Exhibit has set a high bar for usability and lightweight design. As we move in a different direction, I’d like again to publicly thank David Huynh, Exhibit’s developer, and the MIT Simile program for when he was there, for putting forward one of the seminal structured data tools of the past five years.

Updated Statistics

The updated Sweet Tools listing now includes nearly 50 different tools categories. The most prevalent categories are browser tools (RDF, OWL), information extraction, ontology tools, parsers or converters, and general RDF tools. The relative share by category is shown in this diagram (click to expand):

Since the last listing, the fastest growing categories have been utilities (general and RDF) and visualization. Linked data listings have also grown by 200%, but are still a relatively small percentage of the total.

These values should be taken with a couple of grains of salt. First, not all of these additions are organic or new releases. Some are the result of our own tools efforts and investigations, which can often surface prior overlooked tools. Also, even with this large number of application categories, many tools defy characterization, and can reside in multiple categories at once or are even pointing to new ones. So, the splits are illustrative, but not defining.
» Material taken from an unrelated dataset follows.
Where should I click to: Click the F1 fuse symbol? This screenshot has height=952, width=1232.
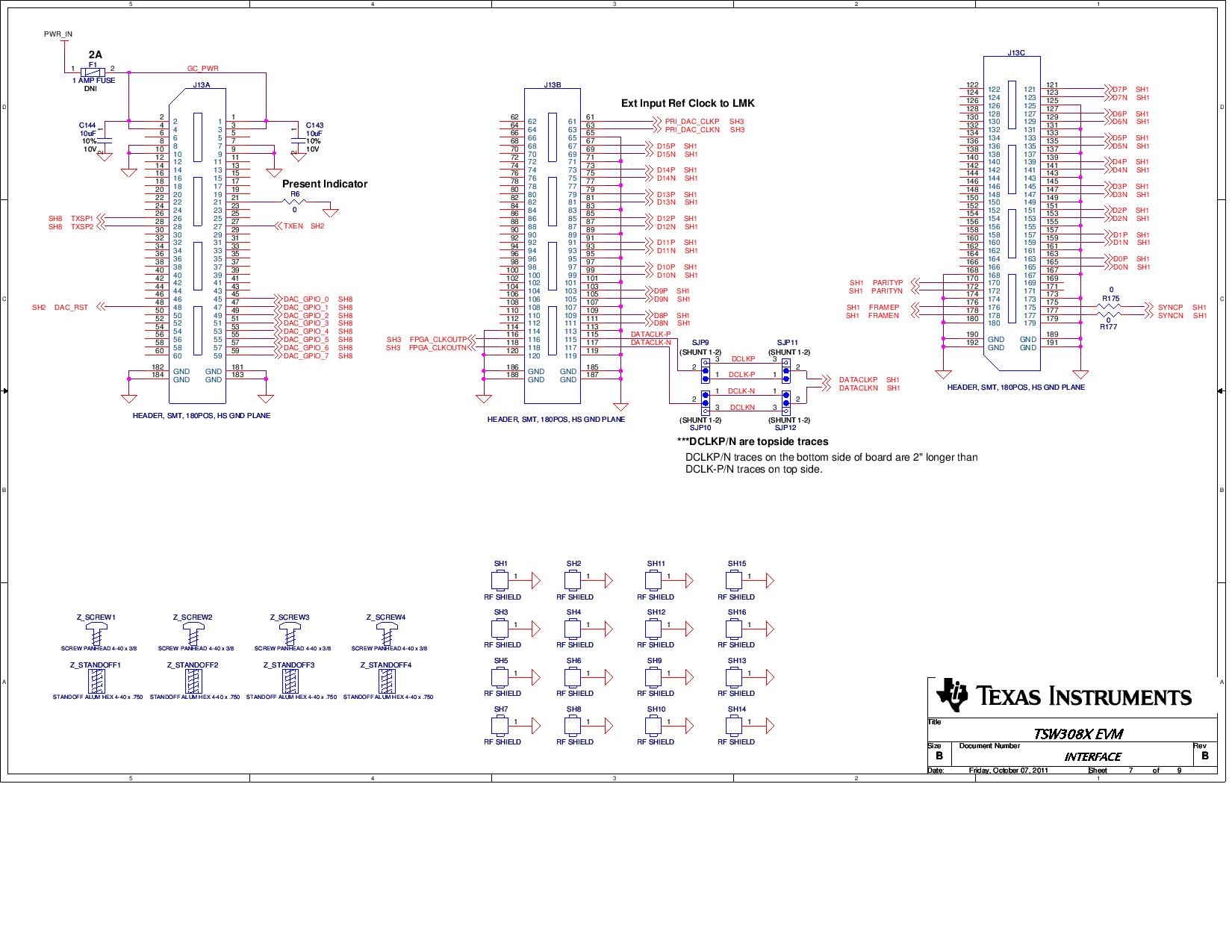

General language percentages have been keeping pretty constant over the past couple of years. Java remains the leading language with nearly half of all applications, a percentage it has kept steady for four years. PHP continues to grow in popularity, and actually increased the largest percentage amount of any language over this past census. The current language splits are shown in the next diagram (click to expand):

C/C++ and C# have really not grown at all over the past year. Again, however, for the reasons noted, these trends should be interpreted with care.

Tasty Dogfood?Dogfood Never Tasted So Good

Tools development is hard and the open source nature of today’s development tends to require a certain critical mass of developer interest and commitment. There are some notable tools that have much use and focus and are clearly professional and industrial grade. Yet, unfortunately, too many of the tools on the Sweet Tools listing are either proofs-of-concept, academic demos, or largely abandoned because of lack of interest by the original developer, the community or the market as a whole.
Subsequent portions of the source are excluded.